Lipsync SDKs

Annosoft currently provides 2 Lipsync SDK solutions.

Textless Lipsync SDK

This SDK produces accurately timed mouth positions and phonemes from a wave file. It analyses the entire file, using a statistical process that is robust against different speakers. It does not require a text file transcription of the audio.

When time is critical, or when dealing in languages not supported by the Text Based Lipsync SDK, the Textless Lipsync SDK is an excellent option.

We are interested in helping you solve your unique audio problems. Please send us an e-mail.

Platforms: Win32, MacOS

demo page

Text Based Lipsync SDK

The Text Based Lipsync SDK is best lipsync technology in the world. With the audio and a text script, this technology produces perfect or near perfect lipsync on short or very long files.

This technology has been production quality for 5 years and 1000s of hours of audio. Our customer list is a testament to the quality of this software.

The lipsync data output from the SDK is in a flexible format. If you have an existing character animation implementation, the lipsync data will be usable in straightforward way.

Uses include:

  • ultra high-quality lipsync
  • automatic subtitling/closed captioning
  • non-linear animation. script driven animation

Why text based lipsync/annotation is valuable?

Although the text-less system is easier for the end user, the text-based system offers a few significant advantages. In addition to perfectly accurate phoneme timings, it accurately times words and user data. Having accurately time-stamped words allows applications to automatically build page-turning applications that exactly match the source audio. The Text-based version also recognizes and timestamps arbitrary XML embedded in the text transcription. Take this example transcription:

After you have run the demonstration. I need to ask you a question.. <animate name=”point-2-user”/>. After you have answered the question. Click here <animate name=”point-2-button”/>. Thank you.
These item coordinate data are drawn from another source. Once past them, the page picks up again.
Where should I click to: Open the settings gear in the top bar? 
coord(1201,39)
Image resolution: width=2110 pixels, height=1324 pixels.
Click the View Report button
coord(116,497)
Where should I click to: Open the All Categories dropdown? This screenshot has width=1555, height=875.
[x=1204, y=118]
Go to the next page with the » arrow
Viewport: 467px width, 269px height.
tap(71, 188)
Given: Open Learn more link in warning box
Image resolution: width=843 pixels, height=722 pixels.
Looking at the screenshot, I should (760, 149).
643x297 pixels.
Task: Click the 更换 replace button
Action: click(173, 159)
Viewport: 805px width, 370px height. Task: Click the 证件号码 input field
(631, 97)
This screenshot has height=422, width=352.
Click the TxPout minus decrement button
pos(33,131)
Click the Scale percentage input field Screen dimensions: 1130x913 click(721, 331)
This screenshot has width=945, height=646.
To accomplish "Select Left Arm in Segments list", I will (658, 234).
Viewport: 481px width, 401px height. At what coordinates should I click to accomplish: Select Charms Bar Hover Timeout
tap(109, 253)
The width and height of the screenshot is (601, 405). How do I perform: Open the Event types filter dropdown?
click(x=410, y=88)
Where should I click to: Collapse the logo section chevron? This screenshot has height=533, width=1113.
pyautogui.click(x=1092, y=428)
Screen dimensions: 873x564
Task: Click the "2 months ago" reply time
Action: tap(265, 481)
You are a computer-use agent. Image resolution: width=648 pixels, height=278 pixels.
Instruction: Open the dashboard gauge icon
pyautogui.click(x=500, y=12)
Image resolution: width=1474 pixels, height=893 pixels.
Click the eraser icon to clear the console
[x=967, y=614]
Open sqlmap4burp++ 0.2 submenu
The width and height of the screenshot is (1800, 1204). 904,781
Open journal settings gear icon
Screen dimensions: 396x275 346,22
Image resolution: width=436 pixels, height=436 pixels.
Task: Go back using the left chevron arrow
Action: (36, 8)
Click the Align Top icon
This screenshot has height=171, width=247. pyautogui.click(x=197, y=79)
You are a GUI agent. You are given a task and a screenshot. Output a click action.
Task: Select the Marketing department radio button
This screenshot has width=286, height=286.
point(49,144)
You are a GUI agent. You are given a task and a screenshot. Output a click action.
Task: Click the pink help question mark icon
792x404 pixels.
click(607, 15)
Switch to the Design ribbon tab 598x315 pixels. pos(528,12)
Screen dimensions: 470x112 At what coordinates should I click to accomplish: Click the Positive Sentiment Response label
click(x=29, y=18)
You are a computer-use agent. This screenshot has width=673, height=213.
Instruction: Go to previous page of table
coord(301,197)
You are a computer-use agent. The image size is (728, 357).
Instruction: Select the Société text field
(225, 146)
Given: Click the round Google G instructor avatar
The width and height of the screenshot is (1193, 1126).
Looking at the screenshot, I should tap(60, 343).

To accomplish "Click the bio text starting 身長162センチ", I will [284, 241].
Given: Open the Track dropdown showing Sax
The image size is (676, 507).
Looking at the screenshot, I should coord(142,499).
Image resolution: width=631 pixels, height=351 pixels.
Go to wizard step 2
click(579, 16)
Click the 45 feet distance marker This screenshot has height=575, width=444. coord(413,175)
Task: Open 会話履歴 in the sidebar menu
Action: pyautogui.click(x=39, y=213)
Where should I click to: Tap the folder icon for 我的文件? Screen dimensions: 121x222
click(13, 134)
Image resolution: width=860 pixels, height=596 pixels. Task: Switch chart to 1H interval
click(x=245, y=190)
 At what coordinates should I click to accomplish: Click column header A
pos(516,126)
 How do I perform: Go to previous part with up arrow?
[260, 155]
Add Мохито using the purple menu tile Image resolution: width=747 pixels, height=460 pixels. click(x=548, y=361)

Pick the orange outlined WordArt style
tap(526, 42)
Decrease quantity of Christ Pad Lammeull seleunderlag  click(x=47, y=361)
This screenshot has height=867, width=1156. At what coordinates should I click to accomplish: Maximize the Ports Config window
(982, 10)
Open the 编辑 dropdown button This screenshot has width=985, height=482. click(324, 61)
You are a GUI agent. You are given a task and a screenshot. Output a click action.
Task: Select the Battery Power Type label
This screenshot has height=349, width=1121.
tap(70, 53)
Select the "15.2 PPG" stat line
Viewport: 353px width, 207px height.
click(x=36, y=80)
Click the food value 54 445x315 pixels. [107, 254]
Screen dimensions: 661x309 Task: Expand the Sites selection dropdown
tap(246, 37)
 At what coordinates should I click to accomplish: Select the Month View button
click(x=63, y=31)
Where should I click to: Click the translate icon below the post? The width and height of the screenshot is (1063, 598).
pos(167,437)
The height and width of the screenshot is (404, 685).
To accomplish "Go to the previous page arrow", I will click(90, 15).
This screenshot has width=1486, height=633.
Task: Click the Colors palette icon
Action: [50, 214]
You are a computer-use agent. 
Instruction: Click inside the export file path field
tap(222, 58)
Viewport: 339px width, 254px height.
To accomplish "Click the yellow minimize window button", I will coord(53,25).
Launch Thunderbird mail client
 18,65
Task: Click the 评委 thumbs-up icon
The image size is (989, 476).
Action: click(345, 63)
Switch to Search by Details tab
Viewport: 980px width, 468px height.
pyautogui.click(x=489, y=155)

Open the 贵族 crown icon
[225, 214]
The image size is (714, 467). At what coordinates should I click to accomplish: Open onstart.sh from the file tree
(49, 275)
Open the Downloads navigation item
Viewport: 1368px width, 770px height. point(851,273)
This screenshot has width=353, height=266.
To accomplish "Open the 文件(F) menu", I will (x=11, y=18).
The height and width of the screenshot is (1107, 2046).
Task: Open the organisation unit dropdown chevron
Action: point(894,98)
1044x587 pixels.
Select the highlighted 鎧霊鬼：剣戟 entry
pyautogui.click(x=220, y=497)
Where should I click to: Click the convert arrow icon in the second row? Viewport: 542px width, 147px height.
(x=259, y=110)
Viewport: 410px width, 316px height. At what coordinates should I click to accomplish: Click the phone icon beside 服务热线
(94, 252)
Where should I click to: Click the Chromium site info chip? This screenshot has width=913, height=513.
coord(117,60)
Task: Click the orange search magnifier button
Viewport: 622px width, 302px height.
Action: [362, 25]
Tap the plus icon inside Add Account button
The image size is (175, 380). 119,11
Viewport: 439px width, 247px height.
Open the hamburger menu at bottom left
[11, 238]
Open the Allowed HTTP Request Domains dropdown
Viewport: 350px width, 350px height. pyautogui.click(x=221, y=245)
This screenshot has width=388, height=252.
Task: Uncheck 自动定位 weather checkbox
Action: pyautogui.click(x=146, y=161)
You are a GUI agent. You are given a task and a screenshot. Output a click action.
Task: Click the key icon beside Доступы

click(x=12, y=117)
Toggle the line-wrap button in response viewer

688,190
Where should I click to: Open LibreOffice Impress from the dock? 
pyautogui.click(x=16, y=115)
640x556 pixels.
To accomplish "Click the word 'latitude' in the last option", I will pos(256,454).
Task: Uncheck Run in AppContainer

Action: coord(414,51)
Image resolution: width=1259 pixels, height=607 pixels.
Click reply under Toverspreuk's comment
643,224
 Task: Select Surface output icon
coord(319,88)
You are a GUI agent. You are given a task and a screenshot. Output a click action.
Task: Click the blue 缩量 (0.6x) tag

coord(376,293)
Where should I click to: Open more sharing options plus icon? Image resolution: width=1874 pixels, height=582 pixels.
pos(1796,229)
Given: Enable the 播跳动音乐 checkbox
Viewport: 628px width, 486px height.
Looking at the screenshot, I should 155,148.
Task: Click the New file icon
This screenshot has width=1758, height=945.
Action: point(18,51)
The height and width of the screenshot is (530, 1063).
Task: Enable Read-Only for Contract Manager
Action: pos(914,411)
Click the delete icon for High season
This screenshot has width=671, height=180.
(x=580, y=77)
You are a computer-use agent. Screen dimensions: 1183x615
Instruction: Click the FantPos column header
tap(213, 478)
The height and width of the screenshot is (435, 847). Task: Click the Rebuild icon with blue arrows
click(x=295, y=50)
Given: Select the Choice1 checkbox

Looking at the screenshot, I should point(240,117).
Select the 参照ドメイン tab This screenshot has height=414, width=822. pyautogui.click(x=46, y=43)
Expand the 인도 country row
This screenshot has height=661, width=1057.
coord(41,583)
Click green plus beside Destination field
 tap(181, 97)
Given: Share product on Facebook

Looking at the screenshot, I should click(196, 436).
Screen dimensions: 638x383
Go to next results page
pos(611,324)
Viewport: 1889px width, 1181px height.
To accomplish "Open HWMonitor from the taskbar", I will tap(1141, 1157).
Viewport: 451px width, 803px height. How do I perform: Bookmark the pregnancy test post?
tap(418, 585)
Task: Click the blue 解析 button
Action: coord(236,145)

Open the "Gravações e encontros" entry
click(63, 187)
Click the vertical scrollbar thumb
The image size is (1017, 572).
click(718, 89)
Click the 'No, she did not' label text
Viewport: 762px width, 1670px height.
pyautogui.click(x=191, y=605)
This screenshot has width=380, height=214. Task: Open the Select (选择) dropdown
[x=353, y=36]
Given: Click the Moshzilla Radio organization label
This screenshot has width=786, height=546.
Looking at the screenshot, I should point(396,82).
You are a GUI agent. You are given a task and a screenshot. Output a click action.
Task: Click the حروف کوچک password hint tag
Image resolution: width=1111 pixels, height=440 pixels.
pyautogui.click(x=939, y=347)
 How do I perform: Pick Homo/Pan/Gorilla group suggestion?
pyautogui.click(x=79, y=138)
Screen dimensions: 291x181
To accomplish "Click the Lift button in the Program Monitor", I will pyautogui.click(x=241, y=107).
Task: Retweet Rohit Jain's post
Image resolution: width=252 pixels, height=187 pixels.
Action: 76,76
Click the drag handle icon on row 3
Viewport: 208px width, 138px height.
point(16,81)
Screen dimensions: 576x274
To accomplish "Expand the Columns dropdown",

The power is that with an appropriate animation architecture, scenes can be built by adding application specific markers to the source audio transcription. Arbitrary markers allow applications to build a production process which doesn’t require hand timing anything to audio files. The text scripts define the presentation and rely on canned animation sequences to run the scene. Even the actual audio recording can be changed and very little production work will be required.


Converting a text transcription into a set of phonemes for speech alignment is non-trivial. Unlike the Textless Lipsync SDK, each language requires special processing. Currently, we support:

  • Chinese
  • Czech
  • Danish
  • Dutch
  • English
  • French
  • German
  • Italian
  • Japanese
  • Korean
  • Norwegian
  • Portuguese
  • Russian
  • Spanish
  • Swedish

Because of the special power of the Text Based Lipsync SDK, supporting new languages is important. We are actively working to broaden the multilingual support of this product.

Platforms: Win32, MacOS

demo page

About the SDKs

Annosoft licenses multimedia speech SDKs. Written in C++ and assembly language, the SDKs are painless to integrate into any C++ application or platform. Additionally, a scriptable ActiveX Control is available for use in Visual Basic or other Microsoft technologies.

Annosoft SDKs are extremely flexible because speech models are not hard-coded into the SDKs. This allows our clients to choose from various “stock” speech models that are the best fit for their application. Our stock models give our clients the ability to tune their application (at any time) for 1) recognition speed. 2) recognition accuracy. 3) application footprint. Also, custom speech models can be trained based on the audio characteristics and speaker, producing an optimal model in terms of speed and accuracy.